Exercise description -
Copy out, word for word, the rows between the line holding "You are a computer-use" and the line holding "Click the printer icon in the toolbar", both of those lines included. Leave the pictures out of your answer.

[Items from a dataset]
----
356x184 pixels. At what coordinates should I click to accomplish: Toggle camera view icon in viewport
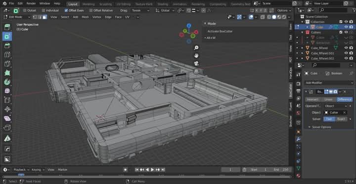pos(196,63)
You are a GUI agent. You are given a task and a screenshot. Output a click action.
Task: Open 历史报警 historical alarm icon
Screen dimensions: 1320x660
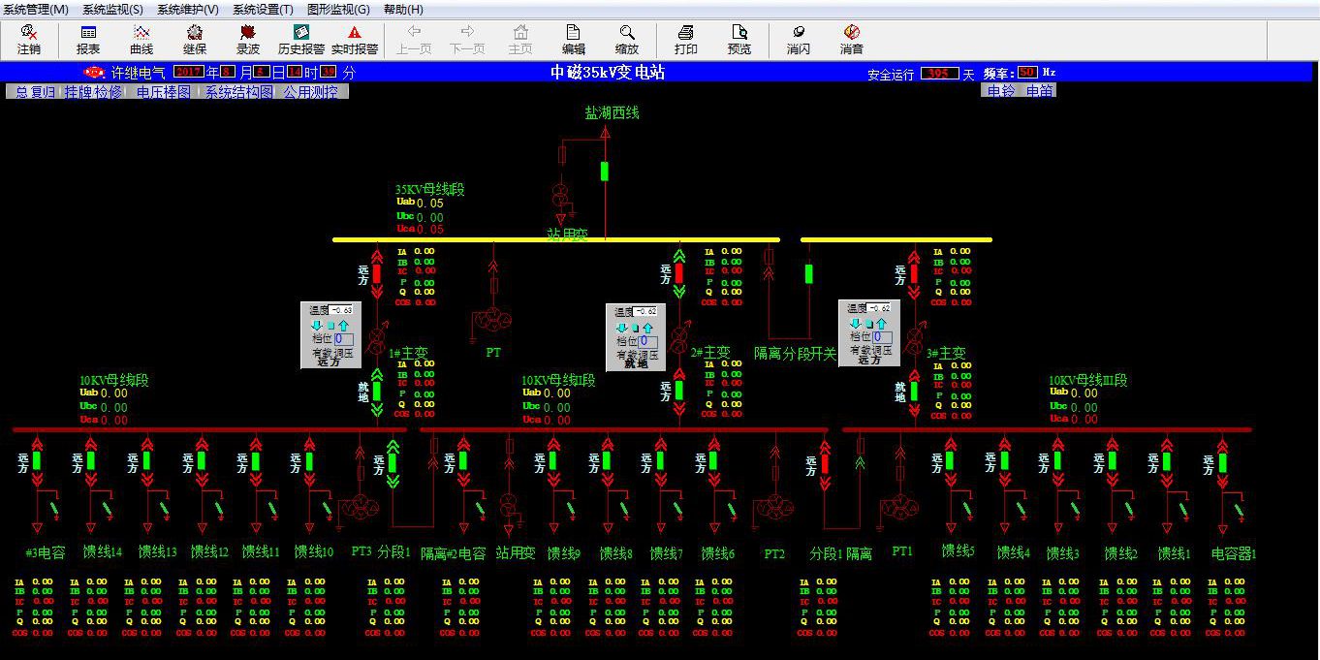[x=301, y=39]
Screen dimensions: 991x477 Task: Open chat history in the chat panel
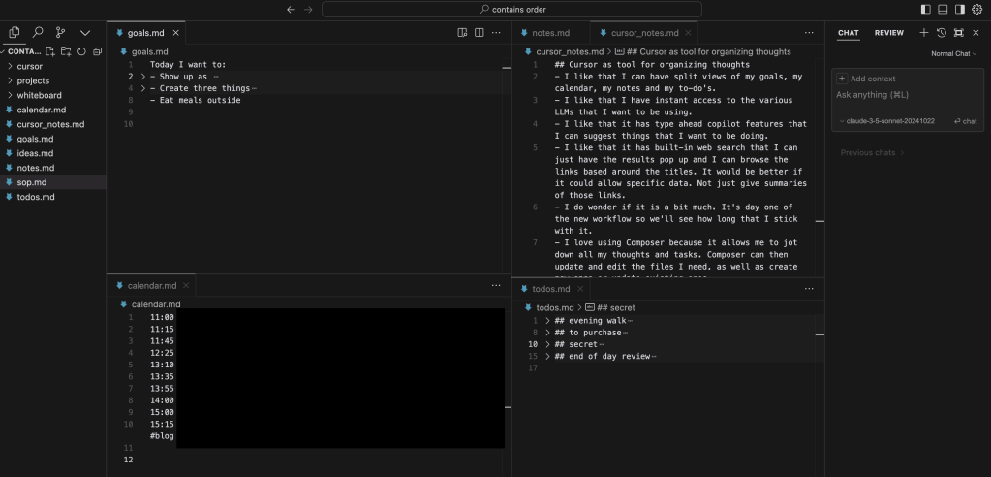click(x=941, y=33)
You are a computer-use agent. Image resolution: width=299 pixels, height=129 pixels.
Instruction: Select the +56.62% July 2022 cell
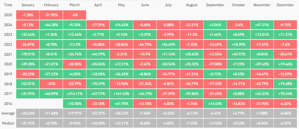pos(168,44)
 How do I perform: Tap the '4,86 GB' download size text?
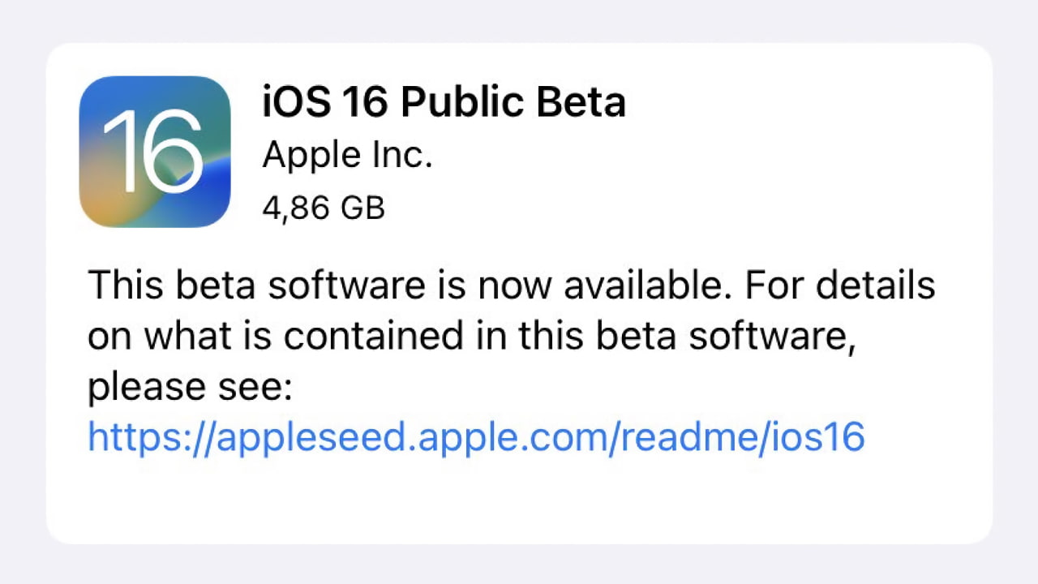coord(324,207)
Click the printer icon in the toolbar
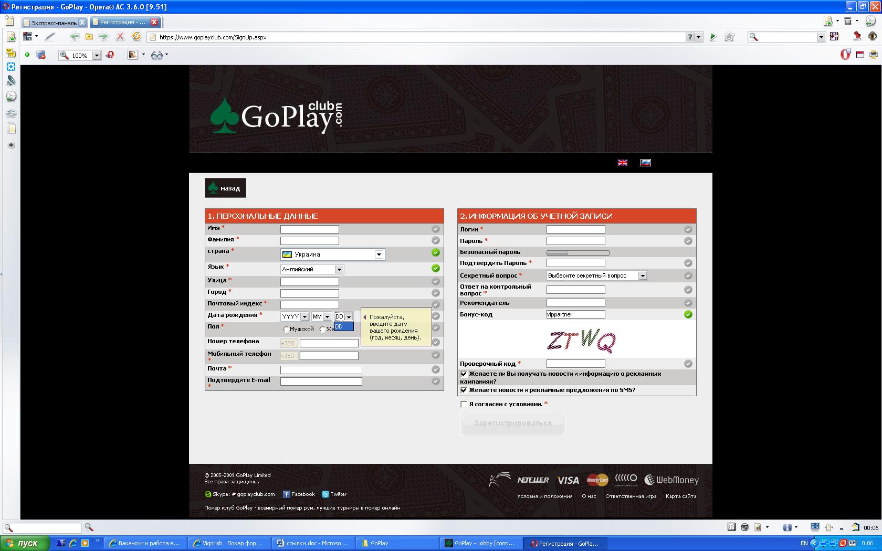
----
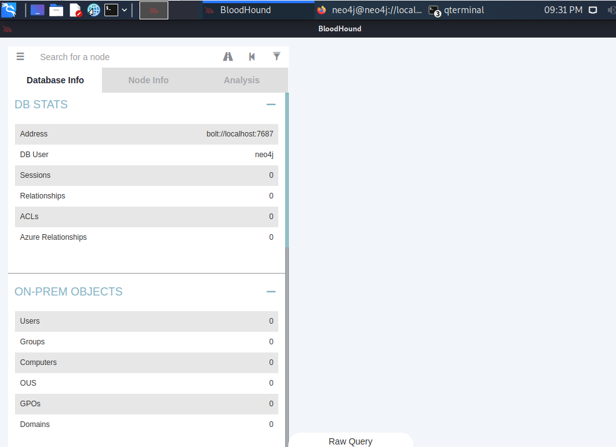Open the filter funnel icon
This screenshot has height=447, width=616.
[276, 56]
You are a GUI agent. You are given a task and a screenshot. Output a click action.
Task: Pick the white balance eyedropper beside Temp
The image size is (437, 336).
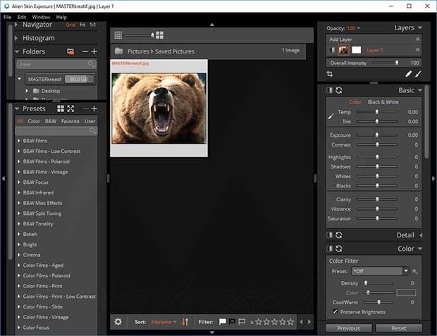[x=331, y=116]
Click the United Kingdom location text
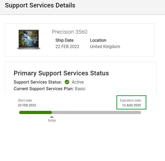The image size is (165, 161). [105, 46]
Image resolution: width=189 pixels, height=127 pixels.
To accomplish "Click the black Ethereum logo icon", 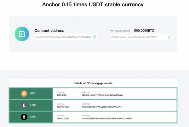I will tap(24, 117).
----
Task output -
You are a computer-use agent. Image resolution: width=299 pixels, height=129 pixels.
Instruction: Select the +56.62% July 2022 cell
pos(168,44)
 How do I perform: Tap the '4,86 GB' download size text?
coord(324,207)
Click the printer icon in the toolbar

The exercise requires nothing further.